What you need to do:
Please answer from the passage about Love and Freindship: to whom did Jane Austen dedicate the story?

Text provided:
_ _ _ _

Love and Freindship [sic] is a juvenile story by Jane Austen, dated 1790. From the age of eleven until she was eighteen, Jane Austen wrote her tales in three notebooks. The notebooks still exist - one in the Bodleian Library; the other two in the British Museum. They include among others Love and Freindship, written when Jane was fourteen, and The History of England, when she was fifteen. Written in epistolary form, like her later unpublished novella, Lady Susan, Love and Freindship is thought to be one of the tales she wrote for the amusement of her family; it was dedicated to her cousin Eliza de Feuillide, "La Comtesse de Feuillide". The instalments, written as letters from the heroine Laura, to Marianne, the daughter of her friend Isabel, may have come about as nightly readings by the young Jane in the Austen home. Love and Freindship (the misspelling is one of many in the story) is clearly a parody of romantic novels Austen read as a child. This is clear even from the subtitle, "Deceived in Freindship and Betrayed in Love", which completely undercuts the title. In form, it resembles a fairy tale as much as anything else, featuring wild coincidences and turns of fortune, but Austen is determined to lampoon the conventions of romantic stories, right down to the utter failure of romantic fainting spells, which always turn out badly for the female characters. In this story one can see the development of Austen's sharp wit and disdain for romantic sensibility, so characteristic of her later novels.
Letter The First
From Isabel to Laura

The first letter presents the reader with a glimpse into the life of Laura from Isabel's perspective. Isabel asks Laura to tell the "misfortunes and adventures" of her life to Isabel's daughter Marianne (Austen 516). Isabel argues that because Laura is turning fifty-five, she is past the danger of "disagreeable lovers" and "obstinate fathers" (Austen 516). This initial letter sets up the rest of Austen's narrative through Laura's letters to Marianne.

_ _ _ _

Provided material:
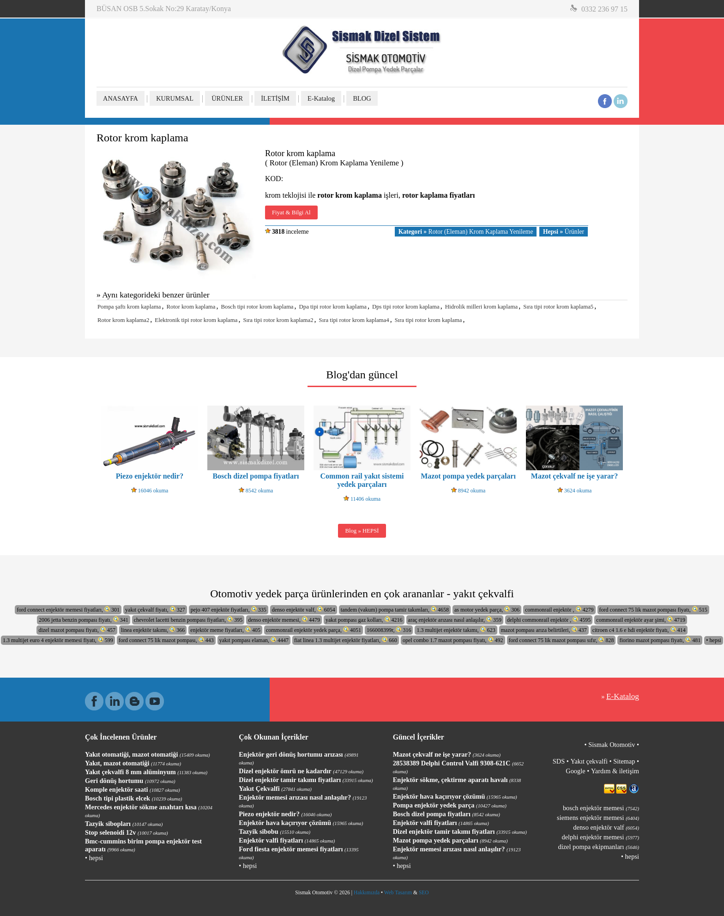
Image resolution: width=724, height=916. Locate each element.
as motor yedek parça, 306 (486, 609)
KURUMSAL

_ _ _ _

Task answer:
Her cousin Eliza de Feuillide, "La Comtesse de Feuillide".